Monday, Aug. 18, 1952

Tanglewood & Other Woods

Music was as ubiquitous as Muzak at the Tanglewood festival in Lenox, Mass. last week. As the Boston Symphony's 16th summer season came to a close, Pianist Artur Rubinstein and Conductor Charles Munch performed for 10,000 listeners in & around the wall-less Music Shed. Then Leonard Bernstein took the podium to lead a concert and a revised version of his 35-minute-long opera, Trouble in Tahiti (TIME, June 23). At week's end, there were three orchestral programs, one for chorus and one of chamber music. The grand finale : a 280-man performance of Berlioz' massive Requiem.

Before the week was out, 4OO-odd young musicians of the Berkshire Music Center, which shares the well-clipped lawns of Tanglewood with the festival, had also wound up their six-week summer session --studying composition (with Aaron Copland, Luigi Dallapiccola), conducting (with Bernstein), and performance (with members of the orchestra). Their big show: Mozart's opera, La Clemenza di Tito, resurrected, rendered into English (and renamed Titus), produced and conducted by the New England Opera Company's Director Boris Goldovsky.

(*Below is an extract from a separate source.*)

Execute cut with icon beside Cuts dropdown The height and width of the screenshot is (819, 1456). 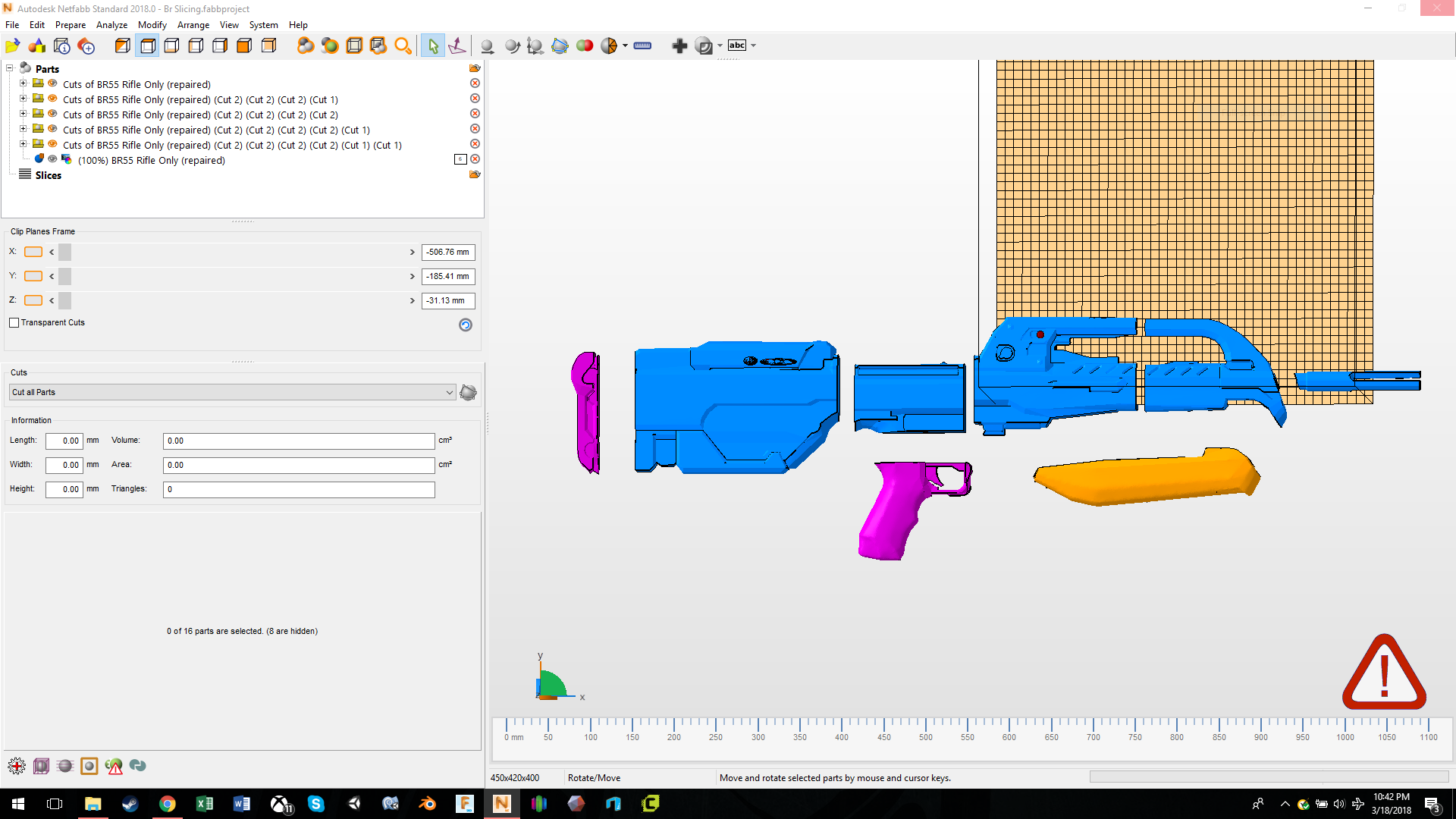[468, 392]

All across the U.S. last week, the midsummer air was resounding more or less tunefully as thousands of other summer music students neared commencement time with a scraping of catgut, tootling of brass and a thumping of piano keys. Among them:

P: The National Music Camp at Interlochen, Mich., where 1,600 students from eight through college age take lessons on their instruments, play in orchestras, sing in choruses, dance, paint, act and live a rugged life in rustic surroundings.

P: L'Ecole Monteux, at Hancock, Maine, where 50 young (average age: 30) professionals take a month of intensive podium training at Conductor Pierre Monteux's own school.

P: Salzedo Harp Colony, in Camden, Maine, where Harpist Carlos Salzedo teaches his technique to 38 men and women in an idyllic setting. Part of the curriculum: costume and deportment so that the performers may properly grace the stage when they play in symphony orchestras.

P: Composers' Conference and Chamber Music Center at Bennington, Vt., where about 50 composers and instrumentalists gather for two weeks in August to play for each other and the public.

Besides the special summer setups, the year-round institutions were also going full blast: 363 students at the University of Rochester's Eastman School of Music, 400 at Manhattan's Juilliard, 1,300 at the University of Wisconsin's School of Music. Crowed Teacher Lotte Lehmann (in Santa Barbara's Music Academy of the West): "What has Salzburg got that we haven't got?"